OMPRESS-MADAGASCAR (1-02-21) “El albañil de Dios”, el padre Pedro Opeka es misionero en Madagascar desde hace casi 50 años. En diálogo con el portal Ser Argentino, una entrevista recogida por AICA, el sacerdote comentó sus experiencias de misión en Akamasoa. La labor de este misionero vicentino es muy conocida en el mundo, el mismo Papa Francisco se acercó a la “Ciudad de la amistad” de Akamasoa, en su viaje apostólico al país en 2019.

“Mi partida de Argentina no fue una huída al África sino una aventura humana y espiritual con ida, y sin vuelta, en aquel momento ¡Por eso lloré cuando salí y dejé el país! Dios quiso que vuelva a visitar Argentina porque el progreso tecnológico lo ha permitido”, explica el misionero. Tras medio siglo de presencia en Madagascar, Opeka que “aquí he visto la vida en su gran simplicidad desde el nacimiento hasta la muerte. Aquí había mucha solidaridad en los setenta. Aprendí que la vida cuando más es simple, más feliz se vive. Sin embargo, hay que tener un mínimo necesario para poder vivir adecuada y dignamente. He visto muchos dramas, la muerte estaba siempre presente. Aquí la vida es una mezcla de alegría y de tristeza. Y hay que alegrarse con los que están felices, y llorar con los que sufren”.

Una de las cosas que más le duelen en Madagascar “es la inercia y la fatalidad de los responsables políticos que no hacen lo necesario para las familias con numerosos hijos, y no trabajan por el desarrollo de su pueblo. Sus compatriotas viven abandonados, y sin ningún derecho, algo que debería tener todo ser humano”.

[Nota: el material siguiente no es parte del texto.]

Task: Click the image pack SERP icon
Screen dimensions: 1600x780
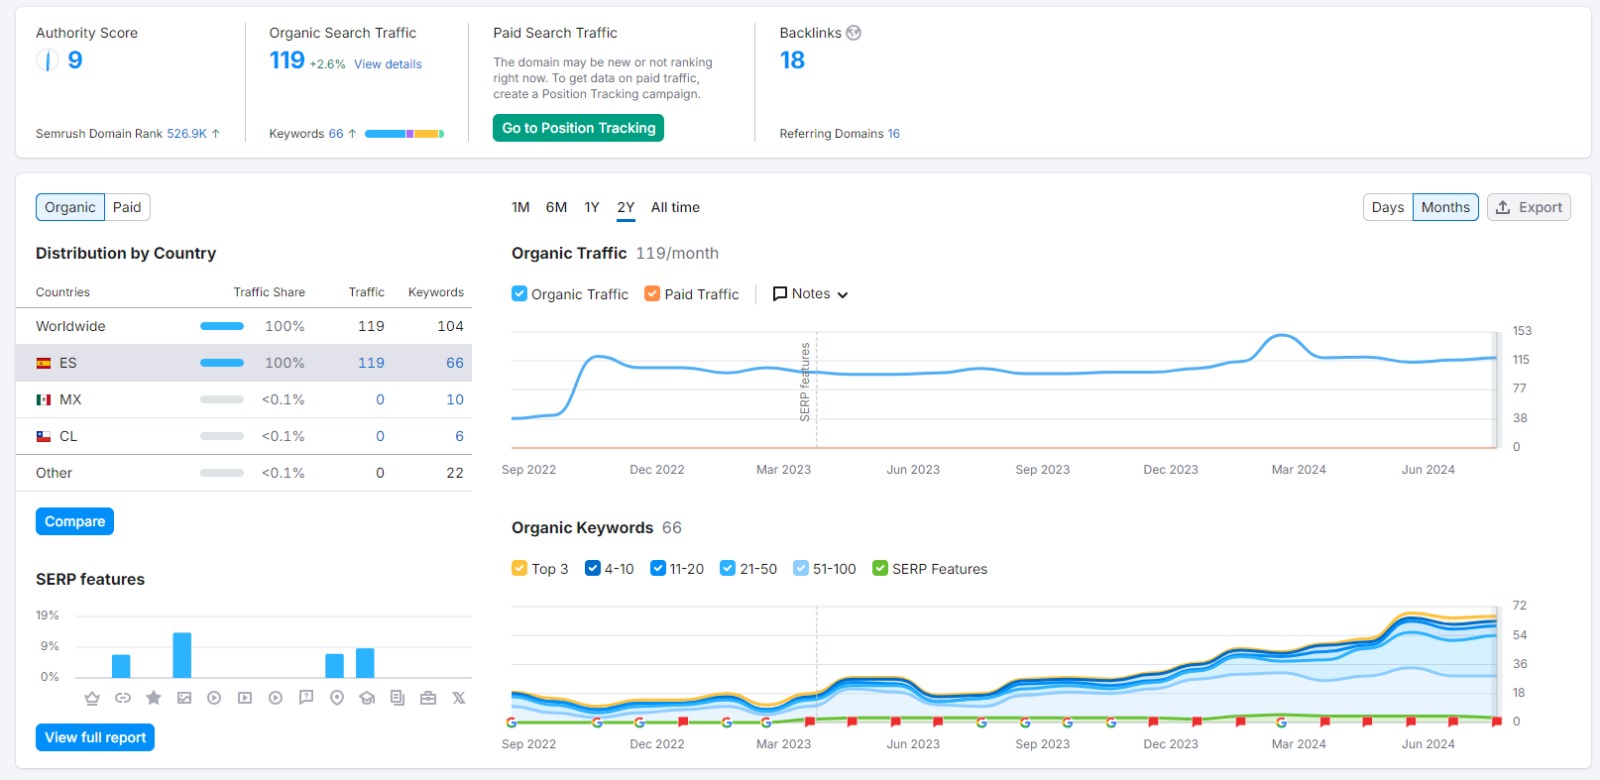Action: [184, 698]
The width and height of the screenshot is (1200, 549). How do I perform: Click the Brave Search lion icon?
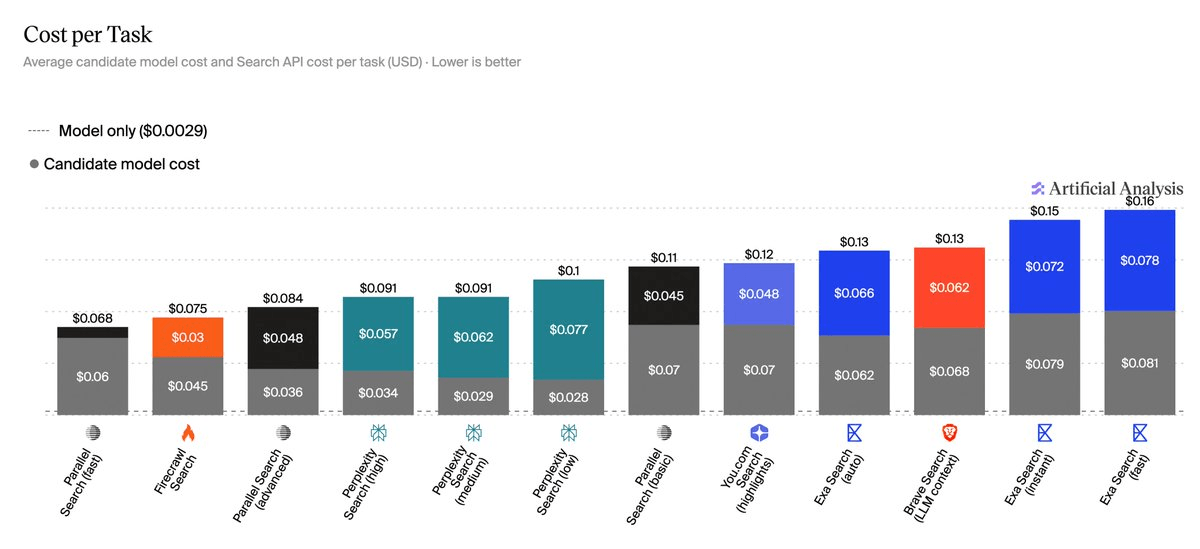pyautogui.click(x=949, y=433)
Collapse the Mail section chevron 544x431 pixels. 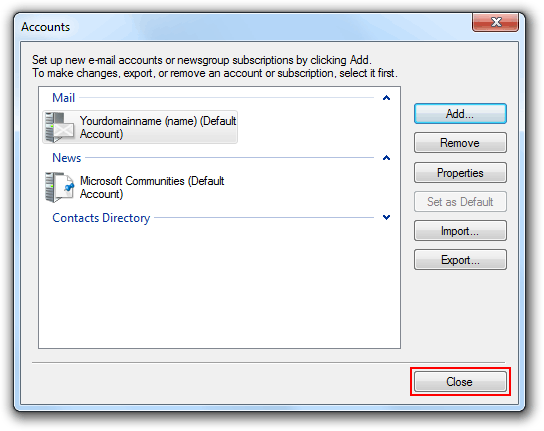tap(386, 98)
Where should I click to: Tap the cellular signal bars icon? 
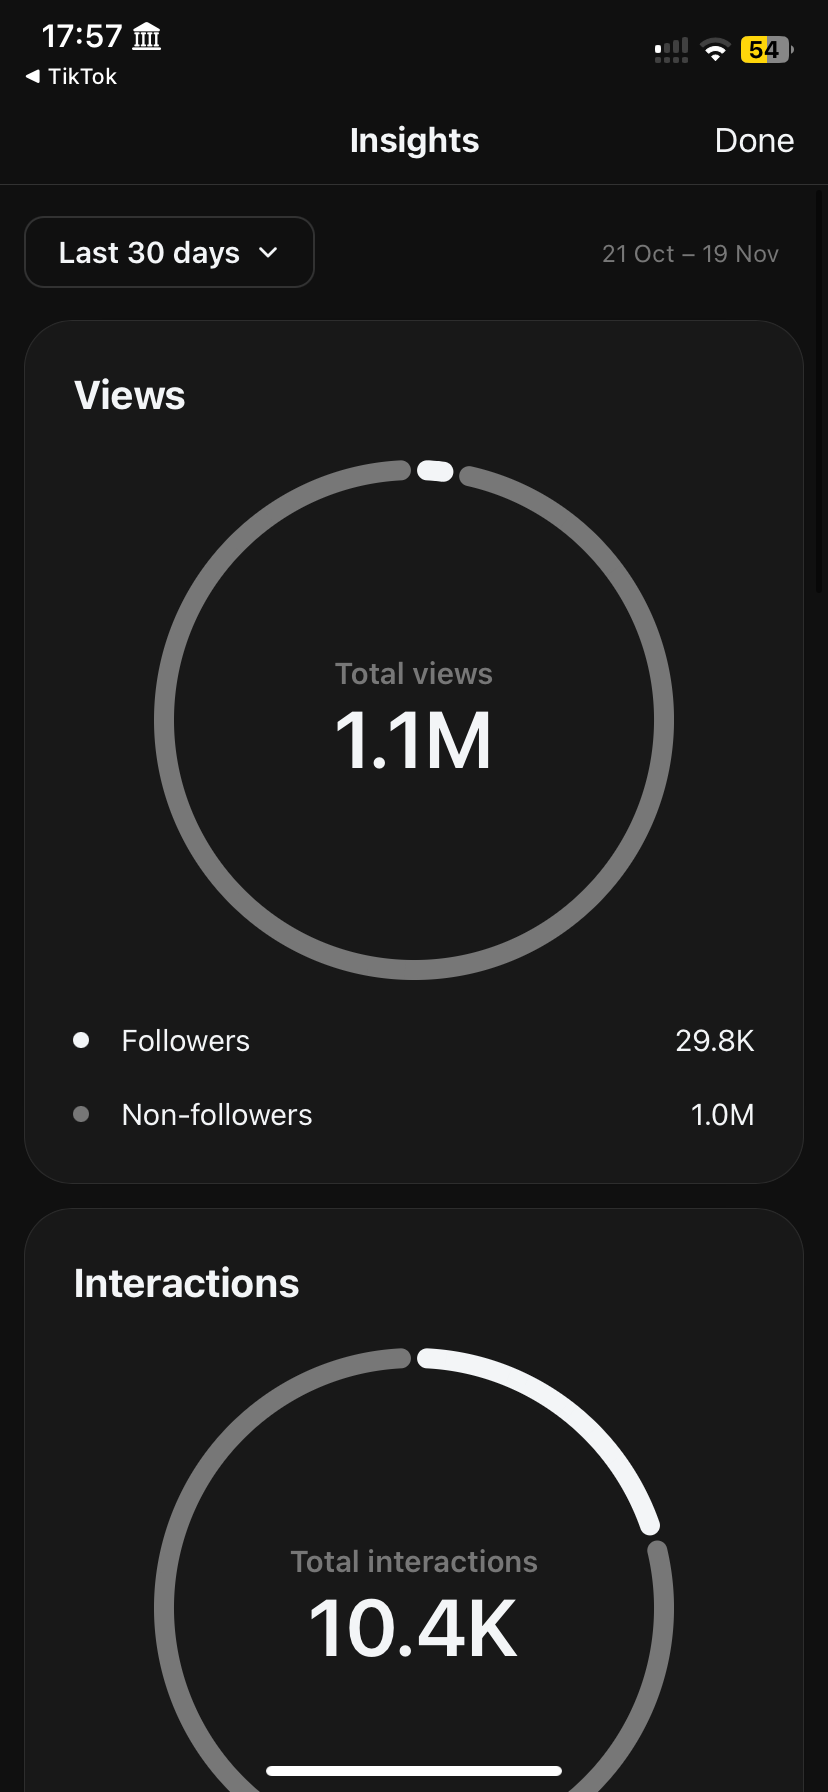pos(671,51)
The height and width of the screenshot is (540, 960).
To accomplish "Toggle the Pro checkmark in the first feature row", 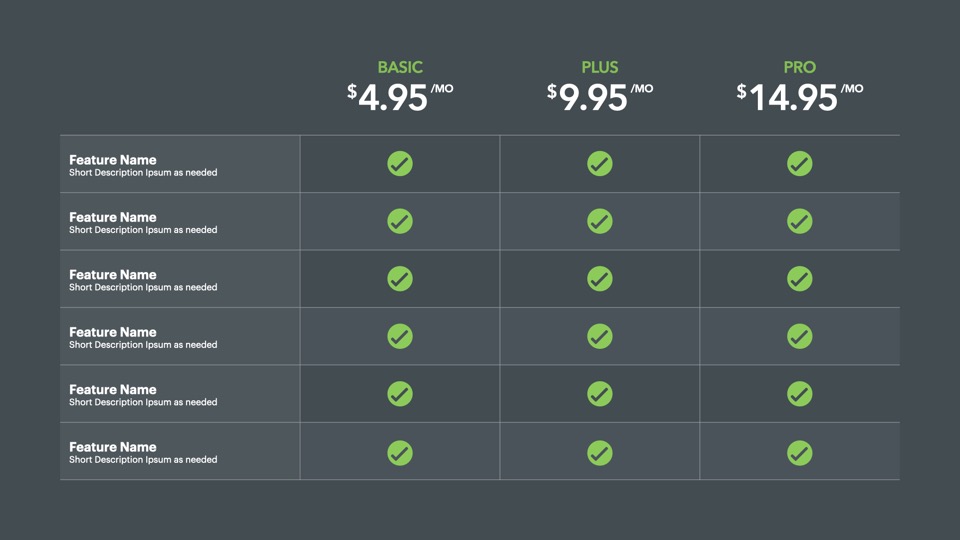I will pyautogui.click(x=800, y=163).
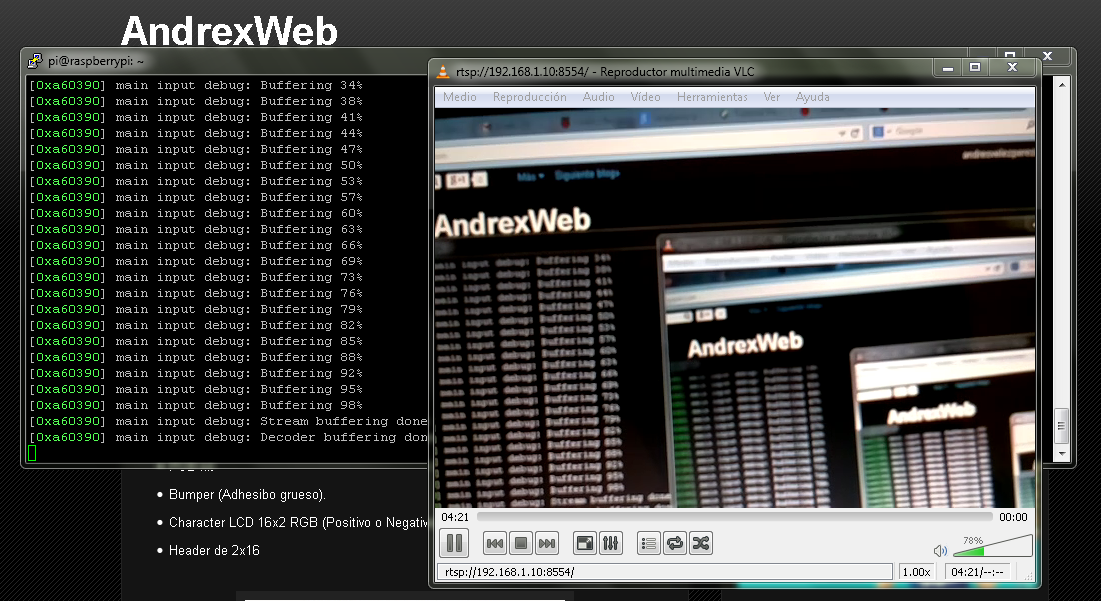Open the VLC window menu via the cone icon
This screenshot has height=601, width=1101.
tap(441, 69)
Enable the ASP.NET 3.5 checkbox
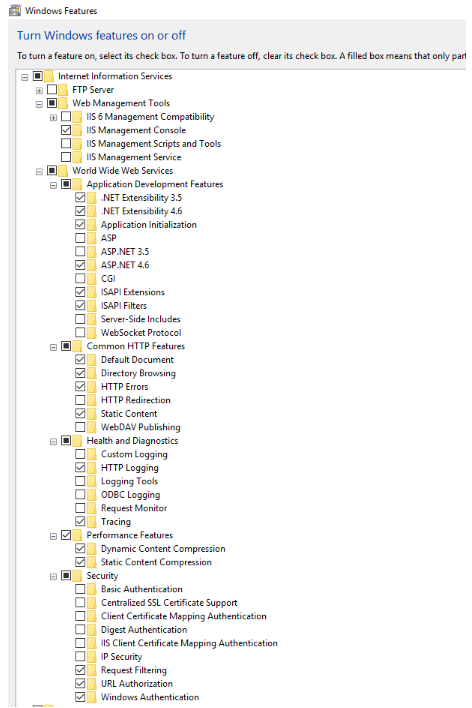This screenshot has width=472, height=708. point(80,251)
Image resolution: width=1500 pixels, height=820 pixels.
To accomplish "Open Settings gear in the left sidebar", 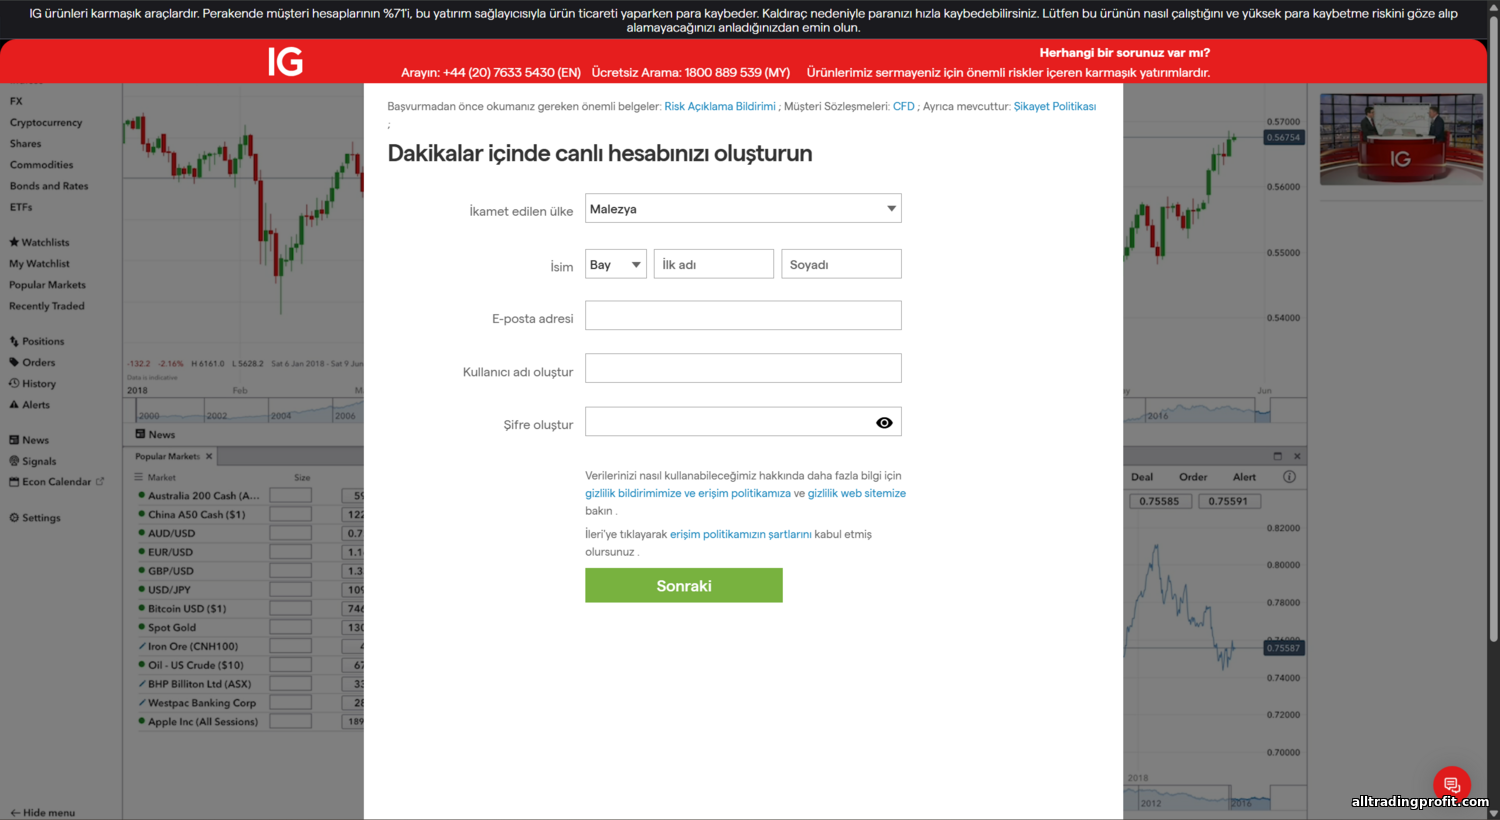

Ante la pregunta sobre “pobreza cero” del periodista, el padre indica: “No creo que sea una utopía la pobreza cero, porque tenemos todos los medios técnicos, los más sofisticados, para dar de comer a todos los niños en la Tierra. En realidad, ya deberíamos haber resuelto y vencido el hambre en el mundo. Nos falta sólo la voluntad y la generosidad”. Habló también sobre las enfermedades que podrían sanarse y sobre el agua potable, “pero para llegar a eso tendríamos que ser más humanos, menos egoístas, más solidarios y más sobrios en la utilización de las materias primas de nuestra Tierra en favor de todos”.

Opeka opinó que “toda experiencia humana vivida con respeto y amor se puede adaptar a todas las realidades y situaciones donde viven seres humanos sobre nuestra Tierra. Debemos aceptar que toda persona humana es diferente, que tiene su historia, su cultura, su mentalidad y su manera de ser particular. Debemos adaptarnos a todas esas realidades humanas tan distintas, y a partir de ahí, llegar al corazón de la gente con la cual nos toca vivir y trabajar”.

En relación a la pandemia, opinó que “puede ser una prueba que haga despertar y bascular la humanidad entera. Comprender que vivimos no solo para ser consumidores sino ser hermanos y solidarios unos de otros. Y millones de jóvenes tienen ese ideal en todos los países del mundo. Ellos son la sal de la Tierra, la luz del mundo”.

Al comenzar el 2021, le entristece la cantidad de niños pobres que hay en el mundo, y dedica un mensaje especial para ellos: “Todos los niños son iguales en dignidad y en derechos. La niñez es la época más hermosa de nuestra vida porque somos sinceros, humildes, auténticos y siempre listos ayudar y tener confianza en los demás. De pequeños creemos con simplicidad, y sin esperar agradecimientos, ayudamos con amor”.

“Le diría al niño que nunca pierdan su alma, su sinceridad y su confianza. La vida continua, no se detiene nunca, con lo bueno y lo malo, y ya ahora piensen en los demás, en ayudar y en compartir. Les diría también que los niños nos dan la voluntad y el coraje de luchar por un mundo mejor y más justo, que se prepara para ustedes, y que ustedes los niños más tarde a su vez tendrán que hacer lo mismo por los que los sucederán. La vida es un paso sobre esta Tierra, y su sentido es de nunca perder la fe, y la esperanza, y que el amor es posible y el perdón también”.